╭─ Provided records

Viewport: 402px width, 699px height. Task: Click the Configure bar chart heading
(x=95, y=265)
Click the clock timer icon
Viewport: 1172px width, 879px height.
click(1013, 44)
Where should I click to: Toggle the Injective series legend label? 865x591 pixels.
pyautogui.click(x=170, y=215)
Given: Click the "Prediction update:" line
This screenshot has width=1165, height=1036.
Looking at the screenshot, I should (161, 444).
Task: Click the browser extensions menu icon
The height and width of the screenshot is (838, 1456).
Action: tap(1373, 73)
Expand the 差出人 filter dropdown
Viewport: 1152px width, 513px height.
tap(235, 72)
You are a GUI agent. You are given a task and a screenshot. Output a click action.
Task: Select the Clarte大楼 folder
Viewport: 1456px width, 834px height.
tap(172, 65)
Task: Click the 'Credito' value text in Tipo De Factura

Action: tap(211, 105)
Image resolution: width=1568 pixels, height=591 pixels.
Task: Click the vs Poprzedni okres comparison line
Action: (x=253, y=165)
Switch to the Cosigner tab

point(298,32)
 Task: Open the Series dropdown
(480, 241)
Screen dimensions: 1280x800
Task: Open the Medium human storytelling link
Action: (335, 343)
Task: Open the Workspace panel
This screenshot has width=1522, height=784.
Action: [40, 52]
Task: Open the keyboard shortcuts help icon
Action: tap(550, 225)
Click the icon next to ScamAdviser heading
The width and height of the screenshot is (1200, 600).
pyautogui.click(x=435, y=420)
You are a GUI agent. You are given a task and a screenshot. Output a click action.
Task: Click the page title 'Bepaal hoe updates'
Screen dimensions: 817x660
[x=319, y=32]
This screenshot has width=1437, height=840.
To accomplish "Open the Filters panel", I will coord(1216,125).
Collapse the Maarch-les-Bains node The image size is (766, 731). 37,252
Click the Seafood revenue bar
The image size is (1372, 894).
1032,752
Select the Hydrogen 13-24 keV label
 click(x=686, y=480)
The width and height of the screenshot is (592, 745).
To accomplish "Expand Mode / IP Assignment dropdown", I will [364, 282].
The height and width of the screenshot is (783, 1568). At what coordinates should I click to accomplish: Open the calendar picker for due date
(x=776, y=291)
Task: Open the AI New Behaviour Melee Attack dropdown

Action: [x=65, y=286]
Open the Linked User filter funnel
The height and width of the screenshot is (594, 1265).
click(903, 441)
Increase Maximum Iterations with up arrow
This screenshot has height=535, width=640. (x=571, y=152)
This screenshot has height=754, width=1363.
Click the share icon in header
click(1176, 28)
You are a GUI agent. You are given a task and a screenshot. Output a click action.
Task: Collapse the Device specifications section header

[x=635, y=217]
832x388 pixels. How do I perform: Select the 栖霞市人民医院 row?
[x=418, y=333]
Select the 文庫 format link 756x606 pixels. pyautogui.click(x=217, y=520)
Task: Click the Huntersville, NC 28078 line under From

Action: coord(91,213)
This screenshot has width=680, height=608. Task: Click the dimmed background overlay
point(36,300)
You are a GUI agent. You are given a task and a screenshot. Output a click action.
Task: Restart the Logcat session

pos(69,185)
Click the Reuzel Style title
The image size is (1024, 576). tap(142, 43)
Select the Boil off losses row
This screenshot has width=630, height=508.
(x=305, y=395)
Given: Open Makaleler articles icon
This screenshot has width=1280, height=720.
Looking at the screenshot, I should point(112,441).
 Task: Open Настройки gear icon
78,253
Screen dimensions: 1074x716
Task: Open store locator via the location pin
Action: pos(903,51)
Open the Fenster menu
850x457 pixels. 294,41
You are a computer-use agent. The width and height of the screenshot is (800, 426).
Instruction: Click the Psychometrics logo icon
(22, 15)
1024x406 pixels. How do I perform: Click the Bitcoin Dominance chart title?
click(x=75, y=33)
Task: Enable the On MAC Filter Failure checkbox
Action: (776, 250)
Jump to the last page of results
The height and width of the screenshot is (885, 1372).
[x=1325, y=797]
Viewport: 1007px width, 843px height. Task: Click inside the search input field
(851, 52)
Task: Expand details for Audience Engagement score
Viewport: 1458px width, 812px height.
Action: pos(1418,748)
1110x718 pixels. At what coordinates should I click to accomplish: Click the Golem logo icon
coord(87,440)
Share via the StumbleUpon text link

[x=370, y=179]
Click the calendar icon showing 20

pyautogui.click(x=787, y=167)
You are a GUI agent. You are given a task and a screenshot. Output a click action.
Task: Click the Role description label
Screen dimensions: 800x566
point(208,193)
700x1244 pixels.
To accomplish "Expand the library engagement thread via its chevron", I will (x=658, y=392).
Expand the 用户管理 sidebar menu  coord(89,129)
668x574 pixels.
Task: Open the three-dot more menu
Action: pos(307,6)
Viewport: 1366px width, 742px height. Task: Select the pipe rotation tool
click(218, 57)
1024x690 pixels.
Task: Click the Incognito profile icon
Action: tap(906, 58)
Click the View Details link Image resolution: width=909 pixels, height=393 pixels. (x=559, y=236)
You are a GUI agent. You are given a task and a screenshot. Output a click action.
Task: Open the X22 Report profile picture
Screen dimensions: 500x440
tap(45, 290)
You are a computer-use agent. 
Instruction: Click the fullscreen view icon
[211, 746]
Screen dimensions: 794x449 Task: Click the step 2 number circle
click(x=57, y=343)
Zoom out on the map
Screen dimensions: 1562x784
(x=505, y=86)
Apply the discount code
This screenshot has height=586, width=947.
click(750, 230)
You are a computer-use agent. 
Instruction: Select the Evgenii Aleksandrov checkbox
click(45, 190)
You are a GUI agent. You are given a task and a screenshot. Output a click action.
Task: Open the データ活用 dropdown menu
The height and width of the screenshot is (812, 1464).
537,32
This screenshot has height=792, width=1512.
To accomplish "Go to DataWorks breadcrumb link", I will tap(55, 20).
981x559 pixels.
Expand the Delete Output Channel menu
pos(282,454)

╰─

Copy out everything from the line containing "This screenshot has height=792, width=1512." down to the last of the lines, requests included, and shift every click coordinate in the answers by -65.

This screenshot has height=792, width=1512.
To accomplish "Go to DataWorks breadcrumb link", I will tap(-10, -45).
981x559 pixels.
Expand the Delete Output Channel menu
pos(217,389)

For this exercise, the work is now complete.